This word _Manong_, I assume means Sir in Filipino?  I actually prefer this, than calling everyone Grand Master So and So, it seems everyone is a grandmaster these days.  I like this word--humble and respectful, yet distinctly Filipino.

Thank you again, fellas... and I'll keep you abreast.  And thank you for your Michigan invite.  if i'm ever around there, I promise to get in touch.

Joe..........


----------



## pesilat (Feb 20, 2004)

Joe Eccleston said:
			
		

> This word _Manong_, I assume means Sir in Filipino?  I actually prefer this, than calling everyone Grand Master So and So, it seems everyone is a grandmaster these days.  I like this word--humble and respectful, yet distinctly Filipino.
> 
> Joe..........



The word "manong" is a term of respect for an elder. Kind of like "sir" here in America but doesn't translate directly into "sir." In fact, I believe the direct translation is "hand" - or, at least, the root word "mano" means "hand." But, as far as I know, "sir" is the closest translation.

Mike


----------



## bart (Feb 20, 2004)

I don't know for sure. I didn't know about the word until I started hanging out with Cebuanos. At first I thought it was something like Mama in tagalog (Mister). But it seems to be used to refer to old people or parents of your friends, etc. eg people who deserve your respect as your elder. 

The following link is a bisaya webpage. If you click on Vocabulary you get a bisaya english dictionary. Try it out.
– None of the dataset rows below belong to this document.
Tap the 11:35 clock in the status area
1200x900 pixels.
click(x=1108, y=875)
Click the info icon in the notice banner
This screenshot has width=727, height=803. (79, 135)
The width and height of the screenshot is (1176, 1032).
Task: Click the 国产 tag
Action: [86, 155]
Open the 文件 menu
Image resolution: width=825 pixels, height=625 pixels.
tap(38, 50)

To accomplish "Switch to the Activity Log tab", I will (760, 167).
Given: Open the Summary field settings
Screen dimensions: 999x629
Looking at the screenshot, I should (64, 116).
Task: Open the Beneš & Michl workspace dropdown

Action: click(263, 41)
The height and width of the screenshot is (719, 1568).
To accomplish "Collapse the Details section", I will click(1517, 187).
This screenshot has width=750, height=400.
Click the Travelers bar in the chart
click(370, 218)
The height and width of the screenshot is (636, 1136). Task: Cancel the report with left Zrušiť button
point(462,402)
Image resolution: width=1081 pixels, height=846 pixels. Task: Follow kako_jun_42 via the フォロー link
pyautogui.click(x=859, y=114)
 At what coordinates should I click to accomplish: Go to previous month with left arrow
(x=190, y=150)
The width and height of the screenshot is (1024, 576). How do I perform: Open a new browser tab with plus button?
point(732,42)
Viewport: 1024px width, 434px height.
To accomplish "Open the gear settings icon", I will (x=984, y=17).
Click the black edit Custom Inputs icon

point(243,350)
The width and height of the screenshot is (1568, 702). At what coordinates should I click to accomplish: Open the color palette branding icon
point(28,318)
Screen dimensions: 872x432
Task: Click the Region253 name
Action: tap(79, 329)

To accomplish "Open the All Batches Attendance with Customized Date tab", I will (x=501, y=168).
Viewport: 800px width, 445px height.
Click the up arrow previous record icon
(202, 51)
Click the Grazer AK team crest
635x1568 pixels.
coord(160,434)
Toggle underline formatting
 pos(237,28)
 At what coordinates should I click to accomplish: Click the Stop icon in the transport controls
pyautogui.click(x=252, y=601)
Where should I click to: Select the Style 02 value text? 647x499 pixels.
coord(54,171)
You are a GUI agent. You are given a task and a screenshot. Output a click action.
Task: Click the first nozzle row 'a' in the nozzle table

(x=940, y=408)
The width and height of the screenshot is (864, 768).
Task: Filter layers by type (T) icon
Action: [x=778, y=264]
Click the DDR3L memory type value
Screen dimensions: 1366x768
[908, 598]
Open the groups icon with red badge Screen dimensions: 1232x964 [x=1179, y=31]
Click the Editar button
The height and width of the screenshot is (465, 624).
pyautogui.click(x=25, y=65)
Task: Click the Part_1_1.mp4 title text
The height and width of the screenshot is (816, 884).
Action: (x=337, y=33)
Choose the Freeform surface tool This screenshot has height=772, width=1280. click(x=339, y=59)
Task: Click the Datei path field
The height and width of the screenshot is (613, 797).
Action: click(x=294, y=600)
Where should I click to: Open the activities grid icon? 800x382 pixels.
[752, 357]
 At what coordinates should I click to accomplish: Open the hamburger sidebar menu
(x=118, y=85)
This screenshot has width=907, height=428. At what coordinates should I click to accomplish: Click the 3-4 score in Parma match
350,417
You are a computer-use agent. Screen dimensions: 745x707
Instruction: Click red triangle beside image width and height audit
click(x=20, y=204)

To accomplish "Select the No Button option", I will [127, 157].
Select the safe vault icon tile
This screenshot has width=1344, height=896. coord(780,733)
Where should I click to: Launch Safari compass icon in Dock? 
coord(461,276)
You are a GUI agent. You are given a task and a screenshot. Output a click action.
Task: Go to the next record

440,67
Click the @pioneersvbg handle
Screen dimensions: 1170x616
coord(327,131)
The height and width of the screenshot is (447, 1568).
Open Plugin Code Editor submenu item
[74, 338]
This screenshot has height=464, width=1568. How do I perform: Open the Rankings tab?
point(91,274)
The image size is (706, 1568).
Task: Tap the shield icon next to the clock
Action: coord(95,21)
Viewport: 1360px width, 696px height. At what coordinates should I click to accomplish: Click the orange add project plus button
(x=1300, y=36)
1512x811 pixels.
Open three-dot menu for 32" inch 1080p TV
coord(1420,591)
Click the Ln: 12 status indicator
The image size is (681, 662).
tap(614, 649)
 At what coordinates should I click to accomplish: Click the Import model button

http://www.bisaya.com/homepage.html


A lot of teachers prefer to have you simply use their given name if you're close to their age. But it depends on the instructor.


----------



## Cruentus (Feb 20, 2004)

Joe Eccleston said:
			
		

> Thanks, Mike, Rich and Paul...
> 
> This is alot of info... so, my leads here in L.A. are _Manong_ Ising Atillo and Mr. Rick Mitchell (I assume he's not Filipino?) who are bonafide *Balintawak*.



Careful with the words "bonafide." Unfortunatily, the only "bonifide" Balintawak as taught by the creator of the style (Anciong Bacon) that is left is from the Buot Lineage.

However, this *doesn't* mean that these other versions of Balintawak, other lineages, or these other styles/instructors aren't good. I can say that I have seen GM Bobby Toboada on tape and I can attest that he personally is very good. However, I have not seen Atillo or Mitchell to endorse them. These are just some suggestions that might be worth checking out. Also, don't rule out someone from the Canete (Doce Pares) or Presas (Modern Arnis) lineage just because they don't sport the Balintawak name. The Canete's and Anciong Bacon had the same instructor (Saavadre family lineage, even though they learned different things), and Modern Arnis single cane work is greatly influenced by Balintawak. The most important thing is finding a good instructor!

Keep us updated, and let us know your impressions and what you are able to find.

PAUL
 :asian:


----------



## Joe Eccleston (Feb 21, 2004)

Update and Question:

I've emailed Mr. Atillo's website to inquire about training with him.  The website seems pretty bare, and the response I got seem uninterested.  But, frankly, I don't think these folks know of Mr. Atillo's whereabouts.  So, I will try contacting the Inosanto Academy for further info.

I've gotten the contact info for Mr. Mitchell via email from the website you guys gave me.  But, I'd like to hold off contacting him until I first meet up with Mr. Atillo (hopefully).  But, if I still can't contact Mr. Atillo, then I'll just go with Mr. Mitchell.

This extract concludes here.